First, clone the repo with git clone https://github.com/Computational-Plant-Science/plantit-cli.git.

Create a Python3 virtual environment, e.g. python3 -m venv venv, then install plantit and core dependencies with pip install .. Install testing and linting dependencies as well with `pip install ".[test]".

Tests

The tests can be run from the project root with pytest (or python3 -m pytest). Use -v for verbose mode and -n auto to run them in parallel on as many cores as your machine will spare.

Note: some tests required the CYVERSE_USERNAME and CYVERSE_PASSWORD environment variables. You can set these manually or put them in a .env file in the project root — pytest-dotenv will detect them in the latter case. Test cases will use this CyVerse account and its associated data store as a test environment. Each test case isolates its workspace to a folder named by GUID.

Markers

The full test suite should take 5-10 minutes to run, depending on the delay configured to allow the CyVerse Data Store to become consistent. This is 10 seconds per write operation, by default.

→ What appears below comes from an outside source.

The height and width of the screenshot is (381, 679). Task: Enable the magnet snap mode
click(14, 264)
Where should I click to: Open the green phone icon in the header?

Note: The CyVerse data store is not immediately consistent and write operations may take some time to be reflected in subsequent reads. Tests must wait some unknown amount of time to allow the Data Store to update its internal state. If tests begin to fail intermittently, the DEFAULT_SLEEP variable in plantit/terrain/tests/conftest.py may need to be increased.

A fast subset of the tests can be run with pytest -S (short for --smoke). The smoke tests should complete in under a minute.